Now that we know how to format strings to get the out into the world, we can apply this to the way we get string information into the project. The scanf() command works in almost the same way as the printf() command does, with two notable exceptions. The first is that instead of just displaying text, it allows input. The second is that you don’t feed it normal variable names. Instead, you give it pointers to variables. Uh oh. Pointers. There’s that word. This is a scary subject, but I’ll give you a real quick definition. If you get it, great. If not, never mind. We will cover this one in much more depth after the practical work. Don’t worry yourself too much about this right now.
Pointers are a way of pointing at where variables sit in memory rather than the value of the variable. If we have a variable named x, and it has a value of 10, then x would equal 10. x = 10. Ok. However, this variable is actually stored somewhere in memory. We might want to know the address of this location in memory (for reasons that will become more clear later) and we can do this by looking at a pointer to x. If we put an & in front of the variable x, then we are talking about the location of variable x, not the actual value of variable x. For instance
x = 10;
Will set x to 10. Ok. However
pointer_to_x = &x;
Will give us the location in memory of the variable x inside of the variable pointer_to_x. This can be desirable, if not just because some functions demand pointers. We’ll get into implications of this later.
Now, while printf() does NOT return anything to you, scanf() DOES. If the user has typed in the type of variables information that has been requested, then the scanf will return the number of variables that have been successfully entered. Ok, lets explain that in a bit more depth. Lets say we have the lines
int ret, cell_count, cell_value;
ret = scanf(“%d %d”, &cell_count, &cell_value);
Then we are actually asking for two sets of values to be input. Lets say we input the first one correctly, for instance the value 5. Then we input the string “blah”. Obviously the string blah is not an integer value, which is what we asked for. In this case, ret will equal 1, since only the first value was input correctly.

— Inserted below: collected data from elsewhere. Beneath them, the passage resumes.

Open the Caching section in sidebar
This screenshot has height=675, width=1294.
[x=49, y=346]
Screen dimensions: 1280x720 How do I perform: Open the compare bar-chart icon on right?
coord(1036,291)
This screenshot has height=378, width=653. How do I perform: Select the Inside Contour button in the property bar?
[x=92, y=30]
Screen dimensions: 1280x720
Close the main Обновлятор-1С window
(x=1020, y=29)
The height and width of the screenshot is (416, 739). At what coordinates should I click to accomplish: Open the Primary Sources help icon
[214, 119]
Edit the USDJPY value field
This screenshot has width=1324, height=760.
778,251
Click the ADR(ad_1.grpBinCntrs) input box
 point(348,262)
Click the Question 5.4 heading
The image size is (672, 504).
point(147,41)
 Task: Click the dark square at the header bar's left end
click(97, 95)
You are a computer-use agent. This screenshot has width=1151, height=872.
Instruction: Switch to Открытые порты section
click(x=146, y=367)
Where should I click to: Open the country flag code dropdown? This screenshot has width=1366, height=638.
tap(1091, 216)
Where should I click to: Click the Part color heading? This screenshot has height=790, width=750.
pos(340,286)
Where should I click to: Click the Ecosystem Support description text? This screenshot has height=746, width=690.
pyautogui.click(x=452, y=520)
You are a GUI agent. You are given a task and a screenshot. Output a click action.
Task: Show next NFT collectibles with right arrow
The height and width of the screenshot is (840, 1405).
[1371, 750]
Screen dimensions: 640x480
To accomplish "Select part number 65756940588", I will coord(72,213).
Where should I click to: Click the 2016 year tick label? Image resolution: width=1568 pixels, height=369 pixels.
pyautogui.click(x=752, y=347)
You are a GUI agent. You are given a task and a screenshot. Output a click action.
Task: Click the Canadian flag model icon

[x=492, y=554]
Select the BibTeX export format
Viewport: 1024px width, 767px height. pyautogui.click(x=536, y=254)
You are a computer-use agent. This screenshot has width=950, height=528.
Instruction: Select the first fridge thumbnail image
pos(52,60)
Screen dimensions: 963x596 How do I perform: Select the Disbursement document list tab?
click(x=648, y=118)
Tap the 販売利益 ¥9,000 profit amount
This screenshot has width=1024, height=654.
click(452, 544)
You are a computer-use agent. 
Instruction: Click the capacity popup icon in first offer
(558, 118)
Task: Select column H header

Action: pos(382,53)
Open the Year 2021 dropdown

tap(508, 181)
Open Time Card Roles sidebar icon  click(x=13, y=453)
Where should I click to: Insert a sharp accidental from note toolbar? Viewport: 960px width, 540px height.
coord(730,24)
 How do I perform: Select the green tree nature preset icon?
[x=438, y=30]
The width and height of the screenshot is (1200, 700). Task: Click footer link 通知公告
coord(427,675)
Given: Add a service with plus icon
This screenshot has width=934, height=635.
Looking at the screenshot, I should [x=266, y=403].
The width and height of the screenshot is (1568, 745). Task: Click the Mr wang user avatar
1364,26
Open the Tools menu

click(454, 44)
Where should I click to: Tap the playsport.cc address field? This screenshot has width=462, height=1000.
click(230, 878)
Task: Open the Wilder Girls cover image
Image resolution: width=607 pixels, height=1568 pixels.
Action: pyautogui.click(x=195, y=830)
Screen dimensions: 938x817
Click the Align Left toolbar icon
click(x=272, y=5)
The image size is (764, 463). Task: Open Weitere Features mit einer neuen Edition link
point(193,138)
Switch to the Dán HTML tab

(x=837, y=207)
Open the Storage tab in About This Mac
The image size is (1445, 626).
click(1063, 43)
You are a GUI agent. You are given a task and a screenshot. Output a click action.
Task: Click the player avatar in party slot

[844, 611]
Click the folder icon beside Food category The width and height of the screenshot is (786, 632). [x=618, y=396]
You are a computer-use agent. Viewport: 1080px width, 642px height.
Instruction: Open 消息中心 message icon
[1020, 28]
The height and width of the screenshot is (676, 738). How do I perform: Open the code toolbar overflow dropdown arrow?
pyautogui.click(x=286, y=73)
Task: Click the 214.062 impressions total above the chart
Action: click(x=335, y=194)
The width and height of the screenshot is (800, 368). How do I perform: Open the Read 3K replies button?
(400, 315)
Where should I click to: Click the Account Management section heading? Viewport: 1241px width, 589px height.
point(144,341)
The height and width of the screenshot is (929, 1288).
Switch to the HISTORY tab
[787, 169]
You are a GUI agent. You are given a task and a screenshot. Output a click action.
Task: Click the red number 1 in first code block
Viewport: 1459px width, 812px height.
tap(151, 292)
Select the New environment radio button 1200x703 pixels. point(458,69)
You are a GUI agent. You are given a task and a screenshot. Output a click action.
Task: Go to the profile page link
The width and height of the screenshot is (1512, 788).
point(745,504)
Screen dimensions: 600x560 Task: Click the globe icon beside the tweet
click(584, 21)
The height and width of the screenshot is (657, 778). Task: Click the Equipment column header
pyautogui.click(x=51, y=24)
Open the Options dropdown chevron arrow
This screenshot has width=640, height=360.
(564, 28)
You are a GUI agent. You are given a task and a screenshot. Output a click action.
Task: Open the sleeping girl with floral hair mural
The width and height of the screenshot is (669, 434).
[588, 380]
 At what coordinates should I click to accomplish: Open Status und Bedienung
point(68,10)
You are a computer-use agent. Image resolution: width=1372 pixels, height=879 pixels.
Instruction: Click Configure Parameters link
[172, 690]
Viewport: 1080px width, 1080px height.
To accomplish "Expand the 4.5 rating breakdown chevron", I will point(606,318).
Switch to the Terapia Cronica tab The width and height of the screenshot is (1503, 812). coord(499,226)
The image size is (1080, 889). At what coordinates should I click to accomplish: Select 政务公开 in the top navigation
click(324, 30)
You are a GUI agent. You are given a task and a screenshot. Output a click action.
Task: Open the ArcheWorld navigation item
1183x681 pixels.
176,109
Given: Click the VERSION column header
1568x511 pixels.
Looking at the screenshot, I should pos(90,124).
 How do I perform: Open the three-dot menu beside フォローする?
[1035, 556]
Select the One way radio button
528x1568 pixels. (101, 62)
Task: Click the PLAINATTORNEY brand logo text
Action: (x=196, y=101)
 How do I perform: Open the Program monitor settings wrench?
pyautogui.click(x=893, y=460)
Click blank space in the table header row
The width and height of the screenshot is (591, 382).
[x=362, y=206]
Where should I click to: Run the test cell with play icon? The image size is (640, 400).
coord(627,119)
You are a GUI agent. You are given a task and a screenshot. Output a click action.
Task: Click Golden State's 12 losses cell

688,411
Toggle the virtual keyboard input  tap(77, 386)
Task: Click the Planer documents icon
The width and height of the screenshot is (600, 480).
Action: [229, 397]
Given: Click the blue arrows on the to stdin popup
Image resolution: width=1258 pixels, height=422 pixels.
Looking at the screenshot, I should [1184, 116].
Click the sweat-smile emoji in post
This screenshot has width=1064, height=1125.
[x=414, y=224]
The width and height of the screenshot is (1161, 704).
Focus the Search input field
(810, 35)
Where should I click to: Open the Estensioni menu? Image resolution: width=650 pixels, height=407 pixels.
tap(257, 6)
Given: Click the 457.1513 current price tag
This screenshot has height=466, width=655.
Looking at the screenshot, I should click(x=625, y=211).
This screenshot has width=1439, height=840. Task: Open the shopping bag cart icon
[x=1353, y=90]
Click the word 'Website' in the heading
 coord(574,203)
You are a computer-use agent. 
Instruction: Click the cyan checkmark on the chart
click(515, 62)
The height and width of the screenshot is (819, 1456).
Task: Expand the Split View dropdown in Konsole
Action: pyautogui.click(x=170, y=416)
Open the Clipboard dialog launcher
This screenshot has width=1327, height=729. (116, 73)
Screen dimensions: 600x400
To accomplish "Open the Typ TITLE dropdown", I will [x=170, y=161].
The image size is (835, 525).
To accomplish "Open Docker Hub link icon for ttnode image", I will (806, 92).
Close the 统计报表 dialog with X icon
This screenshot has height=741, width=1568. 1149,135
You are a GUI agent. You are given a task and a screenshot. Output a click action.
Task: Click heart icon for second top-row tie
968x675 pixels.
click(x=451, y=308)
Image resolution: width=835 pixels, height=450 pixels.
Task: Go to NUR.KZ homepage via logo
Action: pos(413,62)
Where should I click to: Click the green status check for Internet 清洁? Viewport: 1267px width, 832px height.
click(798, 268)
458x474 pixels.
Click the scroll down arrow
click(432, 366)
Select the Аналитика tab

If we entered “blah” first, then entered the value 5, we would get a ret value of 0, since the return value is the point at which the scanf function found an illegal variable type. Which obviously would, in this case, be the first value.
Assuming of course, that we entered both values correctly, we would get a ret value of 2.
Ok, we’ve covered a lot in the last few lessons, and quite frankly it’s getting boring. So next up we are going to do a little practical work. This should be more fun, and let you flex your C muscles a bit.